For Aubrie, activism has become both a guiding focus and an evolving practice. As a Trinity Fellow in Marquette University’s graduate program, she is studying Education Policy and Leadership while working at Community Advocates gaining hands-on experience in community-based work.
The Trinity Fellows Program brings together twelve graduate students across disciplines, each grounded in a shared commitment to social and economic justice. The program fully funds tuition while placing fellows in nonprofit organizations for two years, allowing them to explore what activism looks like in practice.
At Community Advocates and the Rental Housing Resource Center (RHRC), Aubrie has been exploring how these ideas translate into real-world impact. She sees the organization as one with both the tools and the responsibility to push beyond direct service. While funding structures can limit what's possible, she believes there's a need for advocacy at a systems level.
“How do we truly understand the people we’re workings with?” Aubrie asks. “How do we identify both needs and wants? How do we build something that reflects collective care?”

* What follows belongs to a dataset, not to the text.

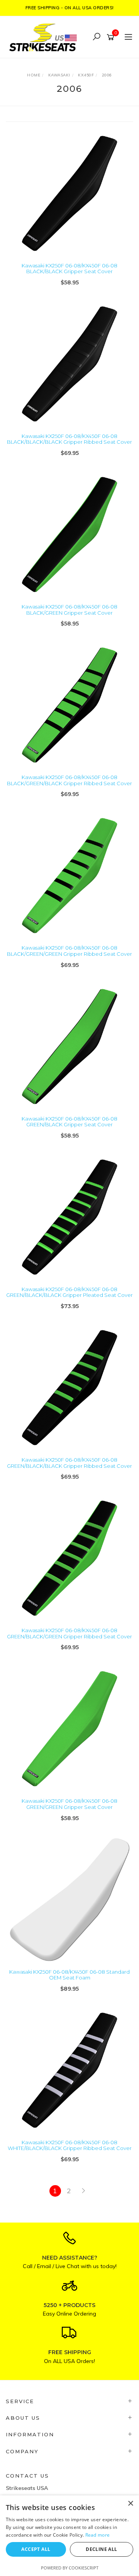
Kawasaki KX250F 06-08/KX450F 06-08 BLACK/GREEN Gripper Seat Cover (69, 609)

These questions came to life during her Community Impact Showcase presentation on March 27 at Marquette University, which highlighted students involved in several community engagement programs. Aubrie’s poster explored activism as something far bigger than individual action. Inspired by her coursework and the book Unapologetic by Charlene Carruthers, Aubrie created a project centered on sustainable activism—one that insists community work must also include internal work.
Aubrie emphasizes healing justice, accountability, and self-reflection as necessary components of collective change. “Sustainable activism begins with the individual,” she explains, “but it can’t stop there. It has to expand outward, rooting in community care and shared responsibility.”
Now in the second year of her fellowship, Aubrie is thinking about how to build unity across differences. She has seen how divisions, especially around identity, can take focus away from larger goals, and she’s interested in how communities can better support and engage with those differences instead of avoiding them.
“Division often comes from fear of difference,” she says. “But what would it look like to support and embrace those differences instead?”
This question doesn’t come with easy answers. Healing, she notes, is messy. It takes time and is something not everyone has equal access to. Many people face barriers like lack of resources, safe environments, community support, or time away from survival needs. It looks different for everyone. She believes it’s essential to ask: who gets to heal, and what does that healing require?
Before the fellowship, Aubrie saw activism as something largely external. Through her work at Community Advocates and the RHRC—engaging directly with community members and navigating the realities of service-based work—she began to see how personal experiences and systemic barriers are deeply connected. Now, she understands it as both personal and collective. It’s holding herself accountable, advocating for her own needs, and recognizing how those needs exist within a broader community context.
As she prepares to graduate in May, Aubrie is considering careers in education and policy. No matter the path, her goal is to help create systems that better support communities and build change that is both practical and sustainable.